[Material provided]:
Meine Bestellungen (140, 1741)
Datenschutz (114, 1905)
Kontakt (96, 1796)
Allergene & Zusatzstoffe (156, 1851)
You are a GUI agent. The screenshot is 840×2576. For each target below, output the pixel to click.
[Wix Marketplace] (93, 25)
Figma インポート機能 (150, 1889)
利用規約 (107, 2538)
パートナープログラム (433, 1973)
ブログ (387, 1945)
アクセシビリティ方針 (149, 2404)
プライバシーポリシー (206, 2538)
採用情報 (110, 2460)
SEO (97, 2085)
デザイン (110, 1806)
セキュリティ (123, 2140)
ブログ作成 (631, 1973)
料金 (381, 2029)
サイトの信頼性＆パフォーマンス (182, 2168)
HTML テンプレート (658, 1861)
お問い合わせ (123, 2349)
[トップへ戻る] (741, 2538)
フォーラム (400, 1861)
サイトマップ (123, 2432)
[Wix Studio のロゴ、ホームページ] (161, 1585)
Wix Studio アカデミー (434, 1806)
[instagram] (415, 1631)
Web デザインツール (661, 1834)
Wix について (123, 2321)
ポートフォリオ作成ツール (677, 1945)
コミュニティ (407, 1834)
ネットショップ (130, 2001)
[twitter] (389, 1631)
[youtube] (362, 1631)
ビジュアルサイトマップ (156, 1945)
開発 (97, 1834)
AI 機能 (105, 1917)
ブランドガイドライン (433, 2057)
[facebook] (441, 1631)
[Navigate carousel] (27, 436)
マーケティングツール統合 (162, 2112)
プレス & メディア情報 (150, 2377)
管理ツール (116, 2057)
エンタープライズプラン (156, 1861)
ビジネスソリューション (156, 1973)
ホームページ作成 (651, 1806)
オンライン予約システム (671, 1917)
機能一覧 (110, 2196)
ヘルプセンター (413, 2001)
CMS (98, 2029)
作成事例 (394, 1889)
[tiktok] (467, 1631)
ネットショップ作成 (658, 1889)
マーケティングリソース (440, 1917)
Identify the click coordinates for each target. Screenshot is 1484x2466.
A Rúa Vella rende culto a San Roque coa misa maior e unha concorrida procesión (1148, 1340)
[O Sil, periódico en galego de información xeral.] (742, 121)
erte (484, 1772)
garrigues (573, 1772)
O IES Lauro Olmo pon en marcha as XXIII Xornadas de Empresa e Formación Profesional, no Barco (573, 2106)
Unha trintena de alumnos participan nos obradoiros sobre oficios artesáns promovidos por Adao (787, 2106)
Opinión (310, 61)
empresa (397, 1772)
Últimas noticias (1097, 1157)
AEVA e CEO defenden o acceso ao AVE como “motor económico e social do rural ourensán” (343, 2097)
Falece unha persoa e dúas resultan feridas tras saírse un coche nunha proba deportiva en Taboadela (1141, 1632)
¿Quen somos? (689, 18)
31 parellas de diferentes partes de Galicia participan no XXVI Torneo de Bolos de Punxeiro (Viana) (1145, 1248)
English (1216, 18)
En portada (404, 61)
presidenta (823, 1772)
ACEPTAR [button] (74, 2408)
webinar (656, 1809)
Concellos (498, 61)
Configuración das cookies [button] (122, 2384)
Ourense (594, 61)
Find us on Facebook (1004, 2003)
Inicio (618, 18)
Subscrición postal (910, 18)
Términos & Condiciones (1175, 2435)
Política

[What is required]: Print each line of the data exactly as it was written.

[Solution]:
Meine Bestellungen (140, 1741)
Datenschutz (114, 1905)
Kontakt (96, 1796)
Allergene & Zusatzstoffe (156, 1851)
You are a GUI agent. The screenshot is 840×2576. For each target below, output the pixel to click.
[Wix Marketplace] (93, 25)
Figma インポート機能 (150, 1889)
利用規約 (107, 2538)
パートナープログラム (433, 1973)
ブログ (387, 1945)
アクセシビリティ方針 (149, 2404)
プライバシーポリシー (206, 2538)
採用情報 (110, 2460)
SEO (97, 2085)
デザイン (110, 1806)
セキュリティ (123, 2140)
ブログ作成 (631, 1973)
料金 (381, 2029)
サイトの信頼性＆パフォーマンス (182, 2168)
HTML テンプレート (658, 1861)
お問い合わせ (123, 2349)
[トップへ戻る] (741, 2538)
フォーラム (400, 1861)
サイトマップ (123, 2432)
[Wix Studio のロゴ、ホームページ] (161, 1585)
Wix Studio アカデミー (434, 1806)
[instagram] (415, 1631)
Web デザインツール (661, 1834)
Wix について (123, 2321)
ポートフォリオ作成ツール (677, 1945)
コミュニティ (407, 1834)
ネットショップ (130, 2001)
[twitter] (389, 1631)
[youtube] (362, 1631)
ビジュアルサイトマップ (156, 1945)
開発 (97, 1834)
AI 機能 (105, 1917)
ブランドガイドライン (433, 2057)
[facebook] (441, 1631)
[Navigate carousel] (27, 436)
マーケティングツール統合 (162, 2112)
プレス & メディア情報 (150, 2377)
管理ツール (116, 2057)
エンタープライズプラン (156, 1861)
ビジネスソリューション (156, 1973)
ホームページ作成 (651, 1806)
オンライン予約システム (671, 1917)
機能一覧 (110, 2196)
ヘルプセンター (413, 2001)
CMS (98, 2029)
作成事例 (394, 1889)
[tiktok] (467, 1631)
ネットショップ作成 (658, 1889)
マーケティングリソース (440, 1917)
Identify the click coordinates for each target. Screenshot is 1484x2466.
A Rúa Vella rende culto a San Roque coa misa maior e unha concorrida procesión (1148, 1340)
[O Sil, periódico en galego de información xeral.] (742, 121)
erte (484, 1772)
garrigues (573, 1772)
O IES Lauro Olmo pon en marcha as XXIII Xornadas de Empresa e Formación Profesional, no Barco (573, 2106)
Unha trintena de alumnos participan nos obradoiros sobre oficios artesáns promovidos por Adao (787, 2106)
Opinión (310, 61)
empresa (397, 1772)
Últimas noticias (1097, 1157)
AEVA e CEO defenden o acceso ao AVE como “motor económico e social do rural ourensán” (343, 2097)
Falece unha persoa e dúas resultan feridas tras saírse un coche nunha proba deportiva en Taboadela (1141, 1632)
¿Quen somos? (689, 18)
31 parellas de diferentes partes de Galicia participan no XXVI Torneo de Bolos de Punxeiro (Viana) (1145, 1248)
English (1216, 18)
En portada (404, 61)
presidenta (823, 1772)
ACEPTAR [button] (74, 2408)
webinar (656, 1809)
Concellos (498, 61)
Configuración das cookies [button] (122, 2384)
Ourense (594, 61)
Find us on Facebook (1004, 2003)
Inicio (618, 18)
Subscrición postal (910, 18)
Términos & Condiciones (1175, 2435)
Política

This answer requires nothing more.